Support zero-copy (streaming).

peterbourgon / diskv

A disk-backed key-value store.

http://godoc.org/github.com/peterbourgon/diskv

MIT License

1.41k stars 102 forks source link

Support zero-copy (streaming). #2

Closed alecthomas closed 11 years ago

alecthomas commented 11 years ago

This is a requirement for supporting very large blobs.

peterbourgon commented 11 years ago

Thanks for the PR! In general I'm strong +1 on using io.{Reader,Writer} in the general case. But I feel like things can boil down even more compactly: seems like {Read,Write}Stream can take care of all the dirty work, and {Read,Write} can just be helper functions on top of those. Also, maybe{Read,Write}Compressed could probably get a better name, too. Any objections if I rework a bit of this?

alecthomas commented 11 years ago

Not at all. I took some shortcuts to get to where I want to be, so a cleaner solution would be great.

peterbourgon commented 11 years ago

Would you mind taking a look (and maybe testing) the "streamwise" branch? I think it's basically feature-complete at this point.

alecthomas commented 11 years ago

I get a nil pointer dereference on the second attempt to do a ReadStream. The first completes successfully.

2013/03/02 18:15:05 http: panic serving 127.0.0.1:56497: runtime error: invalid memory address or nil pointer dereference
goroutine 16 [running]:
net/http.func·006()
    /usr/local/Cellar/go/HEAD/src/pkg/net/http/server.go:799 +0xac
github.com/peterbourgon/diskv.(*Diskv).ReadStream(0xc200133000, 0xc200194b4f, 0xb, 0x0, 0x0, ...)
    /Users/alec/.go/src/github.com/peterbourgon/diskv/diskv.go:207 +0x147

The surrounding code is essentially the same, adjusted for the API changes.

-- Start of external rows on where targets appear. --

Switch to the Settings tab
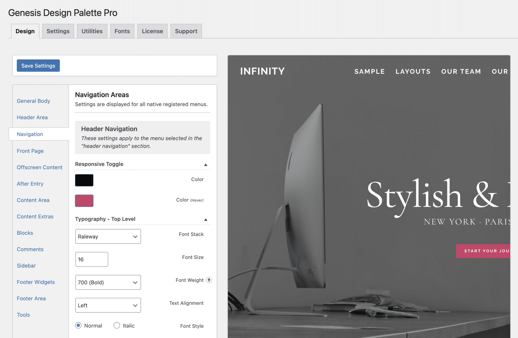 [58, 31]
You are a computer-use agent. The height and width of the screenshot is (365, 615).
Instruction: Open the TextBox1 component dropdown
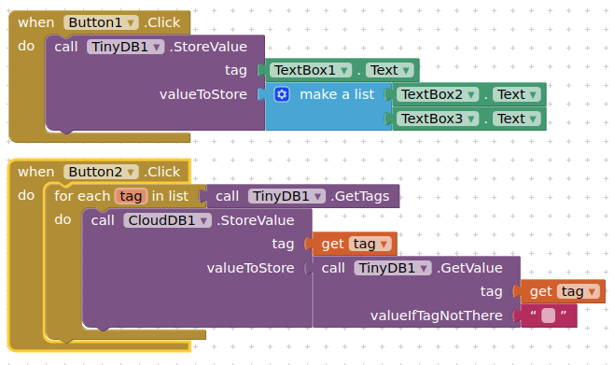311,70
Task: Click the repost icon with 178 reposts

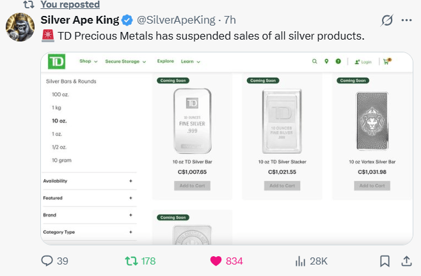Action: (131, 261)
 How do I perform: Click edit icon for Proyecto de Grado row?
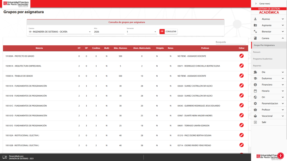coord(241,56)
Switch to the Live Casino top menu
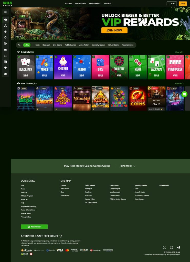 [x=80, y=4]
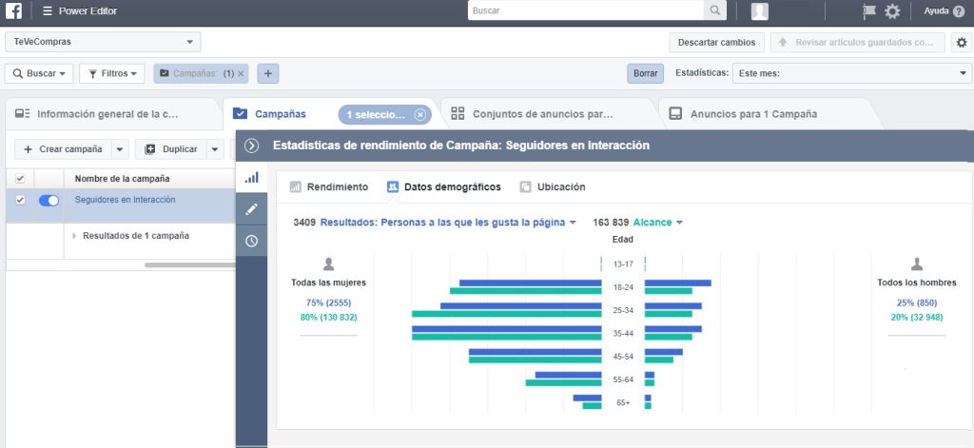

Also, if you could replicate this changeset's logic it would be appreciated. Without this, io.Copy to HTTP ResponseWriter will flush the HTTP header out on first write, then error. This makes it impossible to alter the headers or status code on error. Quite annoying actually, but there you have it.

peterbourgon commented 11 years ago

Sorry about the nil pointer. Total brainfart. Fixed.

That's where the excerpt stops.